Classical Strategies for Scaling up Graph Neural Networks | by Tiago Toledo Jr. | Jul, 2022

By Jessie Hobb On Jul 19, 2022

A summary of ways one can make their networks run faster and with less memory

In my previous post, I talked about how Graph Neural Networks (GNNs) have become a hot research topic because of the advancements that were achieved on the tasks related to deep learning on complex networks (graphs).

Since this is such an important topic, many pieces of research are being developed focusing on improving the GNNs. Two main objectives are in place: make them more powerful (in terms of predictive performance) and make them run faster and with less memory consumption.

In this post, we will see that today, traditional GNNs that use the Message-Passing framework are very slow to train and require lots of memory. I pretend to guide you on some of the tactics that are already in place to try and scale GNNs to very large graphs.

The message-passing framework consists of aggregating the information from the neighbors of a node, together with the information of the node itself, to generate the node representation.

We already saw a little bit of how this works on this post and its relation to the WL-Test on this post. Now, let’s evaluate how difficult it may be to have a deep network with a large graph.

Let’s remember that each layer added to a GNN represents one more hop on the network.

Now, if we look at the GraphSAGE [1] architecture which selects a fixed number of neighbors for each node on each layer, we can see how the memory consumption starts getting out of hand.

Let F be the number of features you have on the X dataset of the network and let L be the number of layers. To start, you will have a memory consumption of O(LF²) to hold up the weights matrices of the network. This itself is not a big problem.

Now, let’s look to the memory consumption that comes from holding in memory the embeddings of the nodes which you need in order to compute the embedding of each target node during training.

- [TASK 1]: In the article on scaling graph neural networks, what does each layer added to a GNN represent?
- [TASK 2]: Write the next part of the article on scaling graph neural networks, picking up right after its final sentence.

- [GIVEN MATERIAL]:
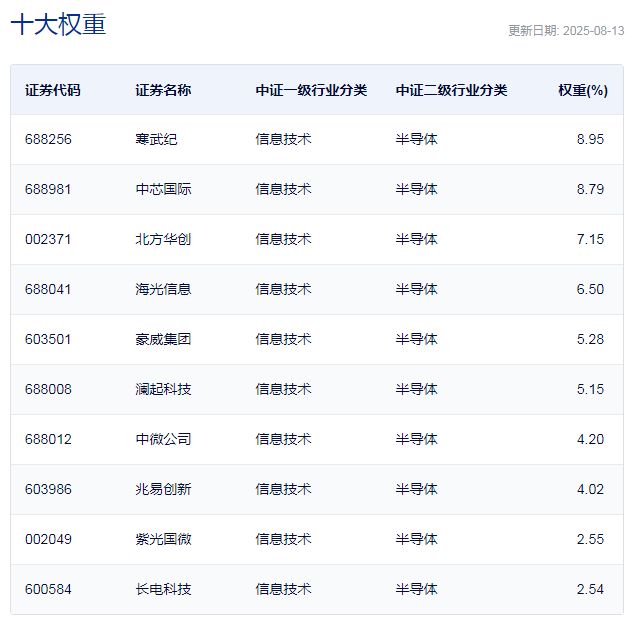Select the 北方华创 security name
The height and width of the screenshot is (620, 632).
pos(163,239)
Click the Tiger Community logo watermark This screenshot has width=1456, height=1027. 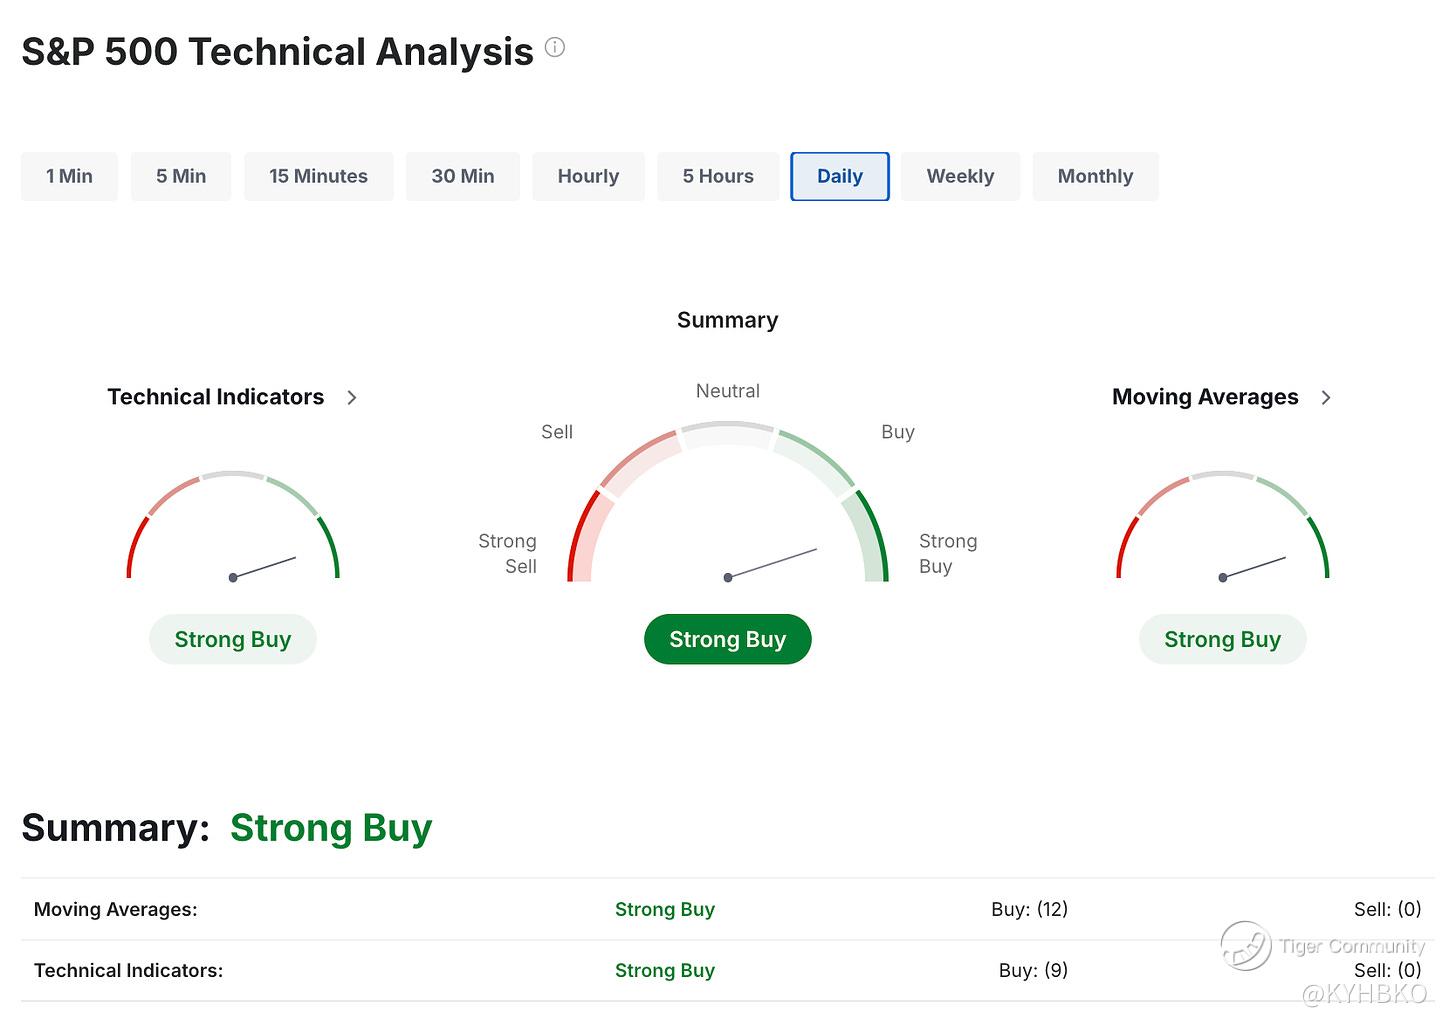[x=1246, y=945]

- [FINAL RESULT 1]: One more hop on the network.

- [FINAL RESULT 2]:
Let b be your batch size and r be the number of nodes you sample using GraphSAGE. Let’s assume that you sample the same amount of nodes per layer. In that case, the amount of memory you will need will be O(bFr^L). More information about this calculation can be found in [2]

The problem lies in the exponential relationship between the number of layers of the network. This shows why several of the architectures that exist today are not able to go much further than 3 or 4 layers.

(It is important to notice here that some research points out the fact that maybe going deeper on GNNs will not yield performance gains, this discussion, however, is out of the scope of this article).

Let’s now review some of the tactics researchers have been employing to try and improve the scalability problem for the GNNs.

Sampling methodologies try to reduce the number of nodes we need to deal with at any given point in time by sampling the computational graph. Depending on how and where this sampling occurs, we may have three different classifications.

Node Sampling

This is the methodology implemented by the GraphSAGE we just saw. The idea is that we may not need to consider the entire node neighborhood during training and we can select a few nodes instead.

As we saw, this still imposes problems with the complexity. Also, random sampling may not be a good strategy since there are no criteria for choosing those nodes, which may negatively impact performance.

Subgraph Sampling

The idea behind subgraph sampling is that there may be a way of splitting a really big complex network into smaller components and then batch these components during training. This methodology has two main examples: the ClusterGCN [2] and the GraphSAINT [3].

ClusterGCN applies a clustering algorithm (or community detection algorithm) to the graph previously to training. Thus, by generating several clusters (subgraphs) one has a ready-to-use batch of subgraphs.

GraphSAINT on the other hand has some sampling methodologies that define which nodes and which edges should be added to the sampled subgraph taking into account the importance and the bias of the sampling.

Both methodologies are successful at improving the time and memory complexity of the training of the models. However, both include a potentially slow pre-processing step to generate the subgraphs. Also, they have some assumptions that may now generalize well to every network. For example, what happens if there is no community structure on the graph? ClusterGCN may not work well in those cases.

Layer Sampling

The layer sampling strategy consists of sampling the nodes that will be considered on each layer. Notice that this is different from node sampling. On node sampling, every node passes through every layer, just the computation of the neighbors’ changes. On layer sampling, one layer may not have one node at all.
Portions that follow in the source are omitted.